>>>>

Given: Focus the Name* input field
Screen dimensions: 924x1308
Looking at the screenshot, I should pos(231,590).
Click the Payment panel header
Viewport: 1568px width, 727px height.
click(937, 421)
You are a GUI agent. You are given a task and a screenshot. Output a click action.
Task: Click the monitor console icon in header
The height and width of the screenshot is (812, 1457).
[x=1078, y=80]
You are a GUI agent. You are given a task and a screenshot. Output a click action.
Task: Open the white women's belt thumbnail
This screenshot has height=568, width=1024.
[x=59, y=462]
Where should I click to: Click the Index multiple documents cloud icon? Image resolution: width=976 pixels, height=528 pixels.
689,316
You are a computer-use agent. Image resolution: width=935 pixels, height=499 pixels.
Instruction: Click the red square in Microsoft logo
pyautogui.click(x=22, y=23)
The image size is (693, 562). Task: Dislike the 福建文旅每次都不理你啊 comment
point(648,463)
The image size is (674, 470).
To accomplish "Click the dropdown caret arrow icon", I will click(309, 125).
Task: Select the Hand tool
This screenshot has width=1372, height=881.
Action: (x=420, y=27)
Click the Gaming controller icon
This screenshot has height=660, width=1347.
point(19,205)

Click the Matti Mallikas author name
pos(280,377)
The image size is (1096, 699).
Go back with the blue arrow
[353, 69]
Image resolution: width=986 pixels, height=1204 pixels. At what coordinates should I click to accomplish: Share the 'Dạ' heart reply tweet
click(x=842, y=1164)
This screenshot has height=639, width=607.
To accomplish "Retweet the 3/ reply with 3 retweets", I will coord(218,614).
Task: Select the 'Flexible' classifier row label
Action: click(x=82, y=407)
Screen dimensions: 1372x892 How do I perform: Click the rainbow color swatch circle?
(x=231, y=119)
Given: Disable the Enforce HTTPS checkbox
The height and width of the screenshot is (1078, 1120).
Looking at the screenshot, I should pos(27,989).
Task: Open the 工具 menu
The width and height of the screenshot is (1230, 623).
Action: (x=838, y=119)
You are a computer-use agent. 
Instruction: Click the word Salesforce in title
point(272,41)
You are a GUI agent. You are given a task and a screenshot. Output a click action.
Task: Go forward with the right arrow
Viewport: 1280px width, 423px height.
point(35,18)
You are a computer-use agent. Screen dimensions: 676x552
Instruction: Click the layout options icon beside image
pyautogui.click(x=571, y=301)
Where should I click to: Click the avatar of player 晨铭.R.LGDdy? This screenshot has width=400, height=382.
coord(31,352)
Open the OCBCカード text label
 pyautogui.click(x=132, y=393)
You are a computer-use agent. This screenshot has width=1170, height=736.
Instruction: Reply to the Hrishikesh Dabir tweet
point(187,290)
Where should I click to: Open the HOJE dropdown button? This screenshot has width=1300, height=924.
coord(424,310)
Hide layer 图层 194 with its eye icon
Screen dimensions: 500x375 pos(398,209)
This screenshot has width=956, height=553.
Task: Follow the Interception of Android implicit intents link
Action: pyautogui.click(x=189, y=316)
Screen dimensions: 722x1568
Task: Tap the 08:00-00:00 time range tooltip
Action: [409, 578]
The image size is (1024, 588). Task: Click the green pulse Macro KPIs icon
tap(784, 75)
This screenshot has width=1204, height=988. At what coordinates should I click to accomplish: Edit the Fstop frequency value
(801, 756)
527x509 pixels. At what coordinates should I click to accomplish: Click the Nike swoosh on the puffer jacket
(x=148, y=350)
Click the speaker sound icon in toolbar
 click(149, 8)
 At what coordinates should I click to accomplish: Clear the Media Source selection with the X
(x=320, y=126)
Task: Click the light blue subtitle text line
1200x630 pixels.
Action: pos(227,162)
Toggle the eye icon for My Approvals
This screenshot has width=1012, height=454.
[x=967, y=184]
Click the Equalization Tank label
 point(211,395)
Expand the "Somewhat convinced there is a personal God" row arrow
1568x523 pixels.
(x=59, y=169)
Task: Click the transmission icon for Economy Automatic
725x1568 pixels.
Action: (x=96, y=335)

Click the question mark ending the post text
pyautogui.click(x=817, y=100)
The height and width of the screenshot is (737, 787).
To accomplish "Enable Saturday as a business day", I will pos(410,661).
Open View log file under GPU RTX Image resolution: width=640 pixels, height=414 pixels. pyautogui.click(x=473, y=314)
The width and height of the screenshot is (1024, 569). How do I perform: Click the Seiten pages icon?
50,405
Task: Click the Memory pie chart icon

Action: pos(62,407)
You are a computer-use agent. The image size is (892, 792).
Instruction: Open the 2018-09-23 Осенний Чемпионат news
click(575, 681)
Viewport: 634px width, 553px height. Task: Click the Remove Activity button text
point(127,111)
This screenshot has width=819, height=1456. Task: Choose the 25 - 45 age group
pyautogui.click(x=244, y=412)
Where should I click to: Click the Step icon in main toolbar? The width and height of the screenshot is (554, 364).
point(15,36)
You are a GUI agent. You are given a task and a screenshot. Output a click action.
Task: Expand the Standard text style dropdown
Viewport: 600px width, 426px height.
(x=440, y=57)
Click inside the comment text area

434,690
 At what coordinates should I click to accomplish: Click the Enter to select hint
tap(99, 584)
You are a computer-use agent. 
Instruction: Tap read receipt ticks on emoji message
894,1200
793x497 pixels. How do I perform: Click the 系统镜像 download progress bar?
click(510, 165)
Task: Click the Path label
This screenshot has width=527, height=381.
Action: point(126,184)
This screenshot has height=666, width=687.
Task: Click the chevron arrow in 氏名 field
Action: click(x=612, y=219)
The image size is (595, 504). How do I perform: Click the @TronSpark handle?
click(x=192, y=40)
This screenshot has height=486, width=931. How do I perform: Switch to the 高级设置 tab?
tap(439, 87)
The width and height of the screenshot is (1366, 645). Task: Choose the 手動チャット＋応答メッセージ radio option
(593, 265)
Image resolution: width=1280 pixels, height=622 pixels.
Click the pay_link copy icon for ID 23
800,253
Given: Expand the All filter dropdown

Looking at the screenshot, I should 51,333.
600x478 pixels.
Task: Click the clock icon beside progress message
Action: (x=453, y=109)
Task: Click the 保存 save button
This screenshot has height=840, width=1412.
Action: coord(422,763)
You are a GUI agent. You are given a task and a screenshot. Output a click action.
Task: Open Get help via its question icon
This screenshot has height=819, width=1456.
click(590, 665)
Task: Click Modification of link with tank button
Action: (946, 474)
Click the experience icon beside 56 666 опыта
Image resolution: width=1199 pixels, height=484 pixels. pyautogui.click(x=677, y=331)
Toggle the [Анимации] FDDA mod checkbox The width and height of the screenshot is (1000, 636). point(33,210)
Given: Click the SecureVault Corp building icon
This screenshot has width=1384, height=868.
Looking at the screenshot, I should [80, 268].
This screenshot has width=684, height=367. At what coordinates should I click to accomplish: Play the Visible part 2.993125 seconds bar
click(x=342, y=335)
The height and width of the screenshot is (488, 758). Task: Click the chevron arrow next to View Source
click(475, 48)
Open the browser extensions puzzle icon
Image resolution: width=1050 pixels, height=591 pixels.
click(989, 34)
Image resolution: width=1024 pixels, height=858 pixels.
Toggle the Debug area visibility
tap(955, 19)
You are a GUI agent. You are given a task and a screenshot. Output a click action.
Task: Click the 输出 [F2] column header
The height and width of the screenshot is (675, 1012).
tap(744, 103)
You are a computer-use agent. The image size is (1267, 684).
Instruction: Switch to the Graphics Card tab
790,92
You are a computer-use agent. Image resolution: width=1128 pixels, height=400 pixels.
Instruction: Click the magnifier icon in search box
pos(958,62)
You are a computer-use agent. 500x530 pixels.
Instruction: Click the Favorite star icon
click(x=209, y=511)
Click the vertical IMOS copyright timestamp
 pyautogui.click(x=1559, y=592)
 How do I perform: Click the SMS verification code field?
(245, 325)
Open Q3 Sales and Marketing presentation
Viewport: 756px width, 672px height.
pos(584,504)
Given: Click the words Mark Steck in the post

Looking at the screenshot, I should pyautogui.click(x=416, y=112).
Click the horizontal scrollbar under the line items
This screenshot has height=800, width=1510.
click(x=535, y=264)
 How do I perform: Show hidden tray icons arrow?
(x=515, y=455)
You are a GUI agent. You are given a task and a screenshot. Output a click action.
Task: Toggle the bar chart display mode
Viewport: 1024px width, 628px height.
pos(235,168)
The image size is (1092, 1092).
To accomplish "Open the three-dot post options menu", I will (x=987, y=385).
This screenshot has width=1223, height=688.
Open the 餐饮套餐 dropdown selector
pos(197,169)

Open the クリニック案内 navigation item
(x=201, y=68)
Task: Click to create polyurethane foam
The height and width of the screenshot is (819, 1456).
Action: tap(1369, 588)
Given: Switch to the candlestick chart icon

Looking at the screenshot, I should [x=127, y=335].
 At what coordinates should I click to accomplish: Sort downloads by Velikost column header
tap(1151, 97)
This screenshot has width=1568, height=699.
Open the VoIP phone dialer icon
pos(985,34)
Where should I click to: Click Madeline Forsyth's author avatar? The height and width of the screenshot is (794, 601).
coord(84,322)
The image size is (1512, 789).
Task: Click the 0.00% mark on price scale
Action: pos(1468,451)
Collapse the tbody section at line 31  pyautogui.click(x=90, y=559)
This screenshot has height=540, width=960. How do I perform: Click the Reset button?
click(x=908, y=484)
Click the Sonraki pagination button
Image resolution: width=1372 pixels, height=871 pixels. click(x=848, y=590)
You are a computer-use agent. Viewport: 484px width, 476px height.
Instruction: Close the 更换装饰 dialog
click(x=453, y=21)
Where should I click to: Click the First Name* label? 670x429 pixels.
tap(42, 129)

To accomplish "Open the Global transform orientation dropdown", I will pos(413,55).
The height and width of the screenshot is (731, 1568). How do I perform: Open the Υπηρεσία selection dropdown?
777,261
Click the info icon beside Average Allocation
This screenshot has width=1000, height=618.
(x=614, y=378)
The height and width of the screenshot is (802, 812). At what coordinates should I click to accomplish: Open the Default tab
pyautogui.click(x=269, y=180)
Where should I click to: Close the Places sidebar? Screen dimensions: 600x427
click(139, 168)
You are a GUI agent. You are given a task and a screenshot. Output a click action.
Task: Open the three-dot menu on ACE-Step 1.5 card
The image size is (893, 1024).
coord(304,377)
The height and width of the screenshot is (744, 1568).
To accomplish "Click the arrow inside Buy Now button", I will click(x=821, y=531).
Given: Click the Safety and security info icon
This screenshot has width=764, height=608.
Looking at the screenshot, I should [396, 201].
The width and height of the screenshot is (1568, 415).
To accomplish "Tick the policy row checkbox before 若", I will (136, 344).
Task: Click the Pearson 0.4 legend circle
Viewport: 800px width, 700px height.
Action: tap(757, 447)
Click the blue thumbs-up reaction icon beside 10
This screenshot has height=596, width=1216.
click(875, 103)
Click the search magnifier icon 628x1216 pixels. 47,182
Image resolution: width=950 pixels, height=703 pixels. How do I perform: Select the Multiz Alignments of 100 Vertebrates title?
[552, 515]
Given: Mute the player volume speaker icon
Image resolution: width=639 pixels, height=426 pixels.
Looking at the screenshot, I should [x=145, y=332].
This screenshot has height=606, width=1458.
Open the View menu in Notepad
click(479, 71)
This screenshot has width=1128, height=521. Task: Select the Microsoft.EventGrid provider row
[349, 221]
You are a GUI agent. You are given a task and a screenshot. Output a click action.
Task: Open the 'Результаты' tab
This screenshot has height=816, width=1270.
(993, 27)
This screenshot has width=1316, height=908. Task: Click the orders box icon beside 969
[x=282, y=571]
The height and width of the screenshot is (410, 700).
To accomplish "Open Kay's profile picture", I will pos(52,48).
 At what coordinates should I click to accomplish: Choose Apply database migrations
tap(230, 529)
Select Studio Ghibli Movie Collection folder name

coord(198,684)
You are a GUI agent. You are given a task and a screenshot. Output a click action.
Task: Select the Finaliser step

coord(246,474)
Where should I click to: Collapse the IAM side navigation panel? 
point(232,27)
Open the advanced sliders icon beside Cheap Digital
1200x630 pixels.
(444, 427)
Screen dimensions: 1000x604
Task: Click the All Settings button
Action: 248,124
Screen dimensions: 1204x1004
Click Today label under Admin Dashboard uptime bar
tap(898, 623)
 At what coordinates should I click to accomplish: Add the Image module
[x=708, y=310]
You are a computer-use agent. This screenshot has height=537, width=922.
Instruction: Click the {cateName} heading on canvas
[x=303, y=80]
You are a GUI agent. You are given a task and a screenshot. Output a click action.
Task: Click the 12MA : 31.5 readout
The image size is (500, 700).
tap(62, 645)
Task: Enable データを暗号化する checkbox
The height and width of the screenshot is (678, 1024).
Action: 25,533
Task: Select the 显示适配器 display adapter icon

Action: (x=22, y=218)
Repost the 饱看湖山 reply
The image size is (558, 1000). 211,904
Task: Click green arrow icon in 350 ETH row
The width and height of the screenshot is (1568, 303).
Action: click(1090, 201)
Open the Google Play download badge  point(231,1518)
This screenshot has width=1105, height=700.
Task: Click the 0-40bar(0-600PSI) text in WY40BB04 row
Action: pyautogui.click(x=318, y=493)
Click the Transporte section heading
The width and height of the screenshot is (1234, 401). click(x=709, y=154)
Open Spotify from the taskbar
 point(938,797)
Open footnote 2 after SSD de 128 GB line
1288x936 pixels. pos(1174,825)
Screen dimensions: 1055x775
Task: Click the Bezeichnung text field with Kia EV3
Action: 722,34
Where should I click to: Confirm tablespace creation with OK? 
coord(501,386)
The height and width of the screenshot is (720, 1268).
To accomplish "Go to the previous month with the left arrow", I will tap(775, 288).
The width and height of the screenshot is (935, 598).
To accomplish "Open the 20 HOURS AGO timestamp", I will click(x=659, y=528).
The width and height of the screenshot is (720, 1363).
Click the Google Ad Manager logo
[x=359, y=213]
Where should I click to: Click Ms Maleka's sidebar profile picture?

<<<<

YOUR ASSIGNMENT: Return a copy of each line in the entries that carries the string "computer".

FINISHED TASK:
You are a computer-use agent. Image resolution: width=935 pixels, height=499 pixels.
You are a computer-use agent. 
You are a computer-use agent. Screen dimensions: 676x552
You are a computer-use agent. This screenshot has width=1170, height=736.
You are a computer-use agent. The image size is (892, 792).
You are a computer-use agent. 
You are a computer-use agent. The image size is (1267, 684).
You are a computer-use agent. Image resolution: width=1128 pixels, height=400 pixels.
You are a computer-use agent. 500x530 pixels.
You are a computer-use agent. Viewport: 484px width, 476px height.
You are a computer-use agent. This screenshot has height=537, width=922.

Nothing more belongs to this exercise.